--- Collected data ---

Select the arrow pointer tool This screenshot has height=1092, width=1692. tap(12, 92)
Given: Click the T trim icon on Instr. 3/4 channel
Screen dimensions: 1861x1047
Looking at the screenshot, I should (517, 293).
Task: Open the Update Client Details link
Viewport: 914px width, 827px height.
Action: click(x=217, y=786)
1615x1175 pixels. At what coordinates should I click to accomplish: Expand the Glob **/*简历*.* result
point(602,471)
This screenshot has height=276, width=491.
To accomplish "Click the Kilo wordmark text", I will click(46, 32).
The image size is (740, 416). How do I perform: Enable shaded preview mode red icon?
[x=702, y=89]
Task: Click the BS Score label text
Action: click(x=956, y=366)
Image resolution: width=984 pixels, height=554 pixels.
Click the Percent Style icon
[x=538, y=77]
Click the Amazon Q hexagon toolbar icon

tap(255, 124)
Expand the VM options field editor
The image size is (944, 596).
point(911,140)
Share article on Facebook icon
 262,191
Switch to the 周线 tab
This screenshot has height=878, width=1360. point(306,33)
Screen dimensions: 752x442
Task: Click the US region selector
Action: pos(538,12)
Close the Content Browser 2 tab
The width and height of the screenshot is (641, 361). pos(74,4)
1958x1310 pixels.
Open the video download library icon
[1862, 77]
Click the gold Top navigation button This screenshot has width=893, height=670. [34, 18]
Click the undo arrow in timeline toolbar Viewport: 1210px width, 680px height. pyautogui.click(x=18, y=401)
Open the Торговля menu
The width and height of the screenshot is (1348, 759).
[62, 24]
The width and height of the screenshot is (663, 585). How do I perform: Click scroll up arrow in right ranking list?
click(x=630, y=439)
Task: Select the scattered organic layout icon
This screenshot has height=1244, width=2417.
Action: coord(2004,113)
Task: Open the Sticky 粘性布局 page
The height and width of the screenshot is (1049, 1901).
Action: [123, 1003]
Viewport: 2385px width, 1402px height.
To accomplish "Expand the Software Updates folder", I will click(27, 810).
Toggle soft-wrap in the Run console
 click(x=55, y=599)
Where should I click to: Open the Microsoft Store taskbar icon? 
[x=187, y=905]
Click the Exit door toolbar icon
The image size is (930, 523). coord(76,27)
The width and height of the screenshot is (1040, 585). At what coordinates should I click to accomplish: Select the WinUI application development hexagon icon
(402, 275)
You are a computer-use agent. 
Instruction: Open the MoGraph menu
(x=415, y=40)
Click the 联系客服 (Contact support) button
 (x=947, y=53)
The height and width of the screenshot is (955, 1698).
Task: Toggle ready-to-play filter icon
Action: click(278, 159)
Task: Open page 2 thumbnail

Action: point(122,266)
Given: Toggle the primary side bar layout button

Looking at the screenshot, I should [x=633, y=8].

--- Work item ---
Wherever a line of the entries holds the string "will", copy that line.

--- Response for this exercise ---
To accomplish "Click the Kilo wordmark text", I will click(46, 32).
To accomplish "Expand the Software Updates folder", I will click(27, 810).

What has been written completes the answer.